Marriage is a union on many levels. It symbolises the love of two people who plan to spend the rest of their live together. It also creates a partnership or regime in the eyes of the law.
The following three concepts are critical to the contractual marriage law:
In Community of Property
If you don’t sign an ANC (antenuptial contract), you are automatically married in community of property. Under this contract, each partner immediately owns half of the joint estate. However, they are also each responsible for one half of their joint debt.
If things go wrong and the marriage ends, each partner gets 50% of the joint estate. But if the estate is seized, both partners’ share is fair game for hungry creditors.

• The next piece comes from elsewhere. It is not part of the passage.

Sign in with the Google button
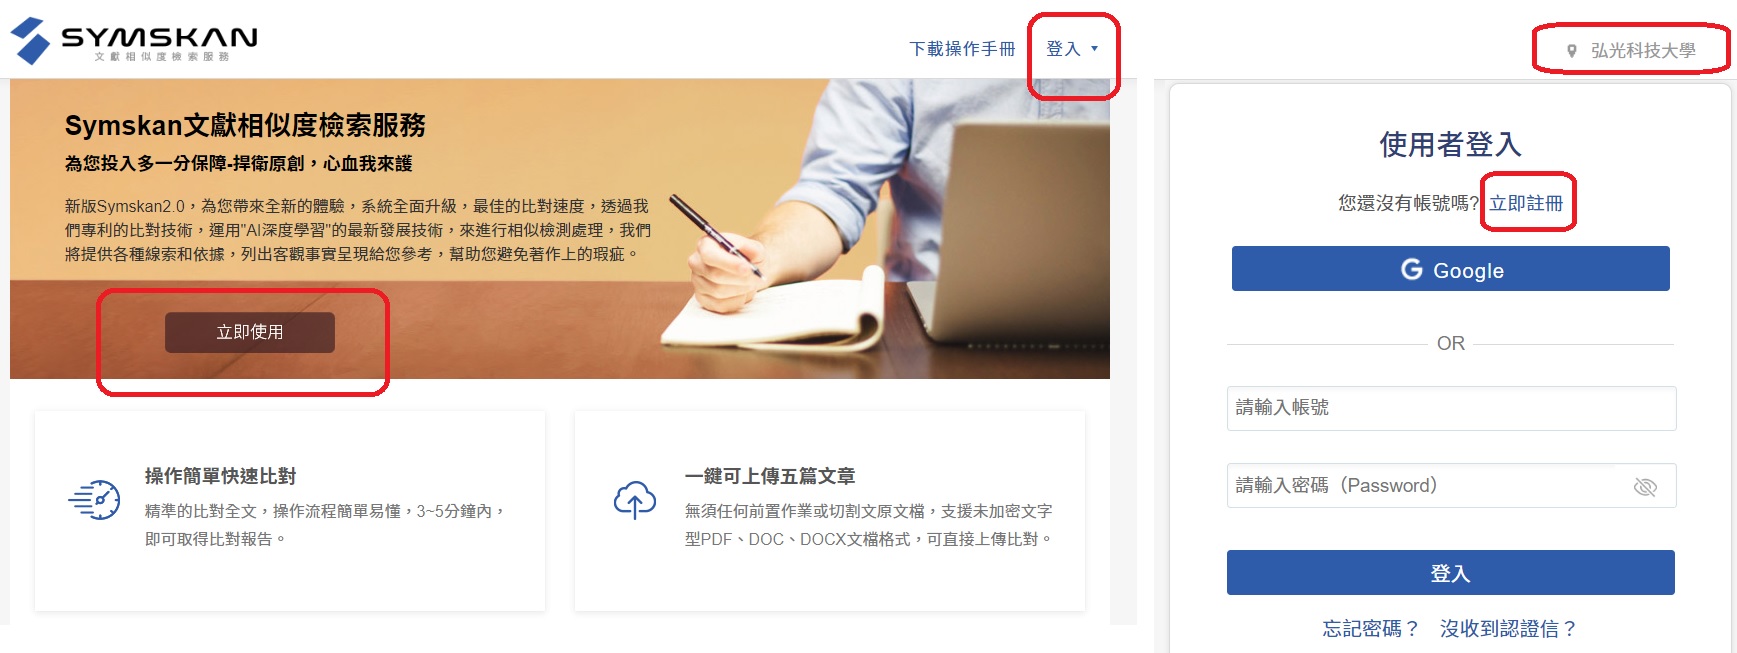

Out of Community of Property
Marriage out of community of property involves a couple signing an (ANC) antenuptial contract before tying the knot.

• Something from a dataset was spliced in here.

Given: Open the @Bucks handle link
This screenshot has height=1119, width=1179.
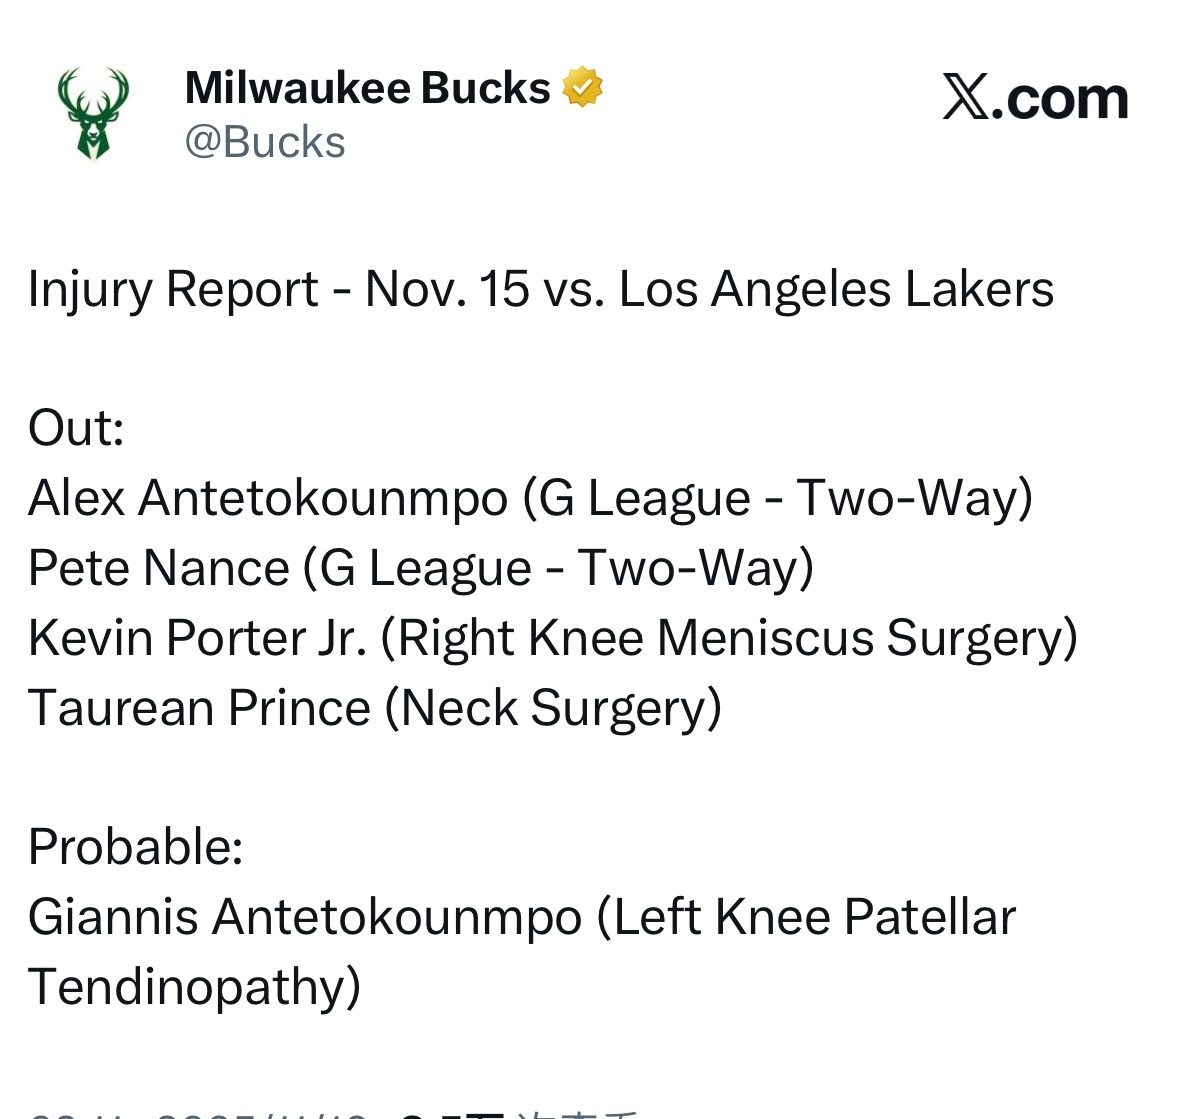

It ensures you remain sole owner of your property i.e what you brought in, you take out. It’s a good system for partners who both have an income and property, and for subsequent marriages with children from previous unions involved. With an ANC, the accrual system automatically applies.
The Accrual System
Under this arrangement, what you brought into the marriage remains yours. If you get divorced, the increased value of both partners’ assets is added and divided by two with each partner due half the value.
Most people opt for the accrual system as it usually pans out the fairest. If you’re in any doubt, consult an independent attorney for guidance.